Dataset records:

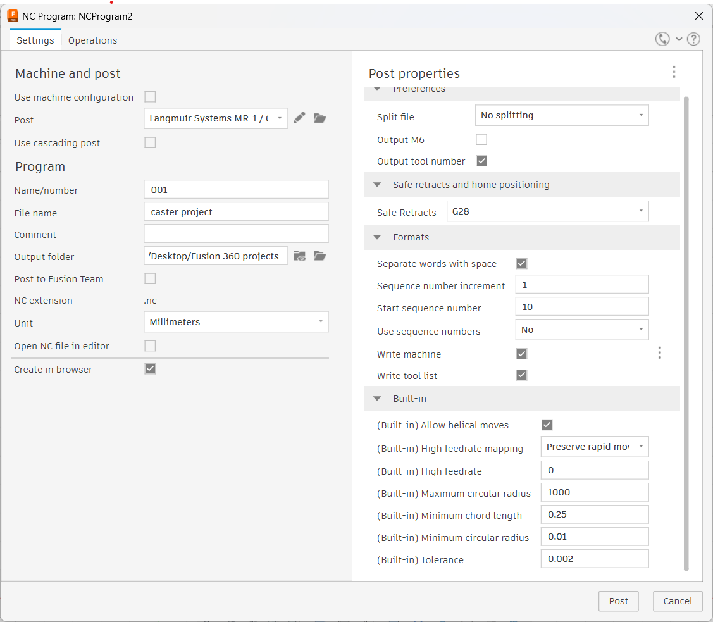Click the Post properties vertical scrollbar
Viewport: 713px width, 622px height.
click(687, 329)
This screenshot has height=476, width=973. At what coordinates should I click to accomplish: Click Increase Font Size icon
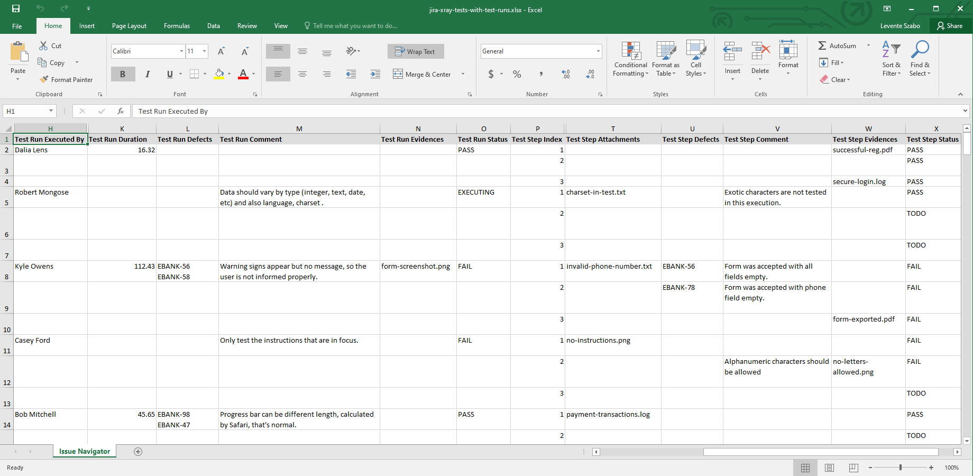point(221,51)
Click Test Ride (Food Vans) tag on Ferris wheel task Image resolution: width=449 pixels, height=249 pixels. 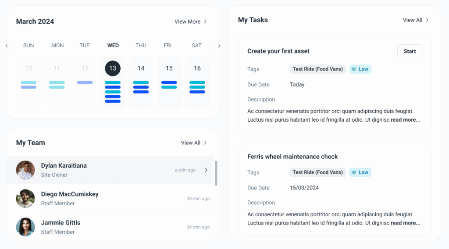pos(318,172)
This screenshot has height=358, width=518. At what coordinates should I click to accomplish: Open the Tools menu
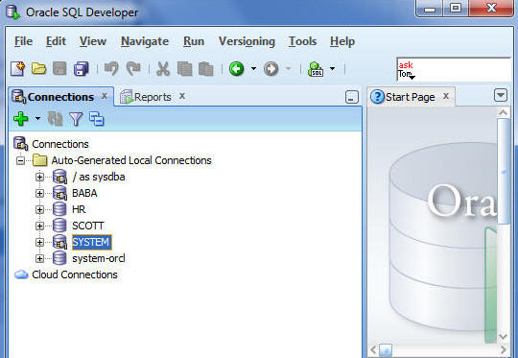(x=302, y=41)
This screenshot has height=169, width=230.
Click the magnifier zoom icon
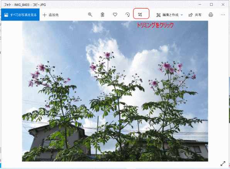point(90,15)
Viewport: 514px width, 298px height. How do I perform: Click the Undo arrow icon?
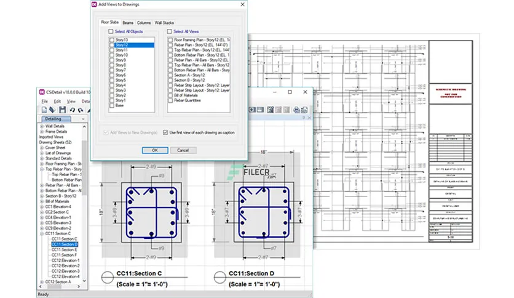point(72,110)
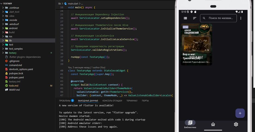Switch to the ТЕРМИНАЛ panel tab

[x=132, y=101]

◆ TASK DESCRIPTION ◆
What is needed here is an exact copy of the lines from the line containing "This screenshot has height=358, width=518." through the end of the records, with every picture left out.

◆ ANSWER SECTION ◆
This screenshot has height=358, width=518. At what coordinates should I click to accomplish: Open the Tools menu
(x=302, y=41)
This screenshot has height=169, width=230.
Click the magnifier zoom icon
point(90,15)
Viewport: 514px width, 298px height. How do I perform: Click the Undo arrow icon?
point(72,110)
Switch to the ТЕРМИНАЛ panel tab

[x=132, y=101]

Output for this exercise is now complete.